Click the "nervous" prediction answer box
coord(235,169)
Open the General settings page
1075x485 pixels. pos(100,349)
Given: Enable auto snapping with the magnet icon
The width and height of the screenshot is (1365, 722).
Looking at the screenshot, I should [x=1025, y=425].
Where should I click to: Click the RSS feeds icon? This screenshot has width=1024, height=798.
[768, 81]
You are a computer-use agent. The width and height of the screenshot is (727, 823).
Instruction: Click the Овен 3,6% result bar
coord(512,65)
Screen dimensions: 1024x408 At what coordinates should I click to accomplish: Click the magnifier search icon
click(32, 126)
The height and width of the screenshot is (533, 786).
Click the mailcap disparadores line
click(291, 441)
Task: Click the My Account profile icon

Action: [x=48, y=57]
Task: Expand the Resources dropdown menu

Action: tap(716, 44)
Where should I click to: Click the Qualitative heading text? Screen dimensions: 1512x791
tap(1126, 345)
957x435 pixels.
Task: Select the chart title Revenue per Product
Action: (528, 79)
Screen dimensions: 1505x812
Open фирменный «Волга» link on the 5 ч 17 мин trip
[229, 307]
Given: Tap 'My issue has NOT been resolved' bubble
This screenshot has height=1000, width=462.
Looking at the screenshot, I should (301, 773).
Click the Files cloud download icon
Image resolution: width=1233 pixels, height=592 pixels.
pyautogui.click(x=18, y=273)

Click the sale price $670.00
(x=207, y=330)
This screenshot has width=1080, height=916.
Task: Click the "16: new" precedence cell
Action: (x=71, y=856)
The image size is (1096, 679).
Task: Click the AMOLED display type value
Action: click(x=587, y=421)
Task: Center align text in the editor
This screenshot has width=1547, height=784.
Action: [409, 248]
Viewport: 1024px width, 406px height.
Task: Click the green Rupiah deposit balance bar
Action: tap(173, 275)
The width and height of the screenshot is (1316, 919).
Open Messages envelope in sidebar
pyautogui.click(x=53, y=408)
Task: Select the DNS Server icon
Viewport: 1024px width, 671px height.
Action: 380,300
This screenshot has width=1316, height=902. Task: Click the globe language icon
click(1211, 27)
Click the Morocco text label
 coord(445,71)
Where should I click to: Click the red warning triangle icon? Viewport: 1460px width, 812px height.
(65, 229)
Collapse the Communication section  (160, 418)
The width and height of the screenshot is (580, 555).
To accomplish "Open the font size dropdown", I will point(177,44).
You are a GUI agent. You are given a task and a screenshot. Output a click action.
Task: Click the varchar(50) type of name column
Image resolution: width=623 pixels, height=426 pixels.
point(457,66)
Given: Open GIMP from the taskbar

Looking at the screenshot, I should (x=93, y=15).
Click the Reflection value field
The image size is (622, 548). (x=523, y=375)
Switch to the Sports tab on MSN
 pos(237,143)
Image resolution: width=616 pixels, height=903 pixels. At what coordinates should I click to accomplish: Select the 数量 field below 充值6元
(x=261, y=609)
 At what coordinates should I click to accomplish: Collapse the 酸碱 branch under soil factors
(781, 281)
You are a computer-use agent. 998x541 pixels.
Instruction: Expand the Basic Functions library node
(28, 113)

+-------+

▶ Task prompt: Every line between the one holding "Instruction: Expand the" and the end of the listing above, inclusive, must be transcribed exactly; omit all others.

▶ Written response:
Instruction: Expand the Basic Functions library node
(28, 113)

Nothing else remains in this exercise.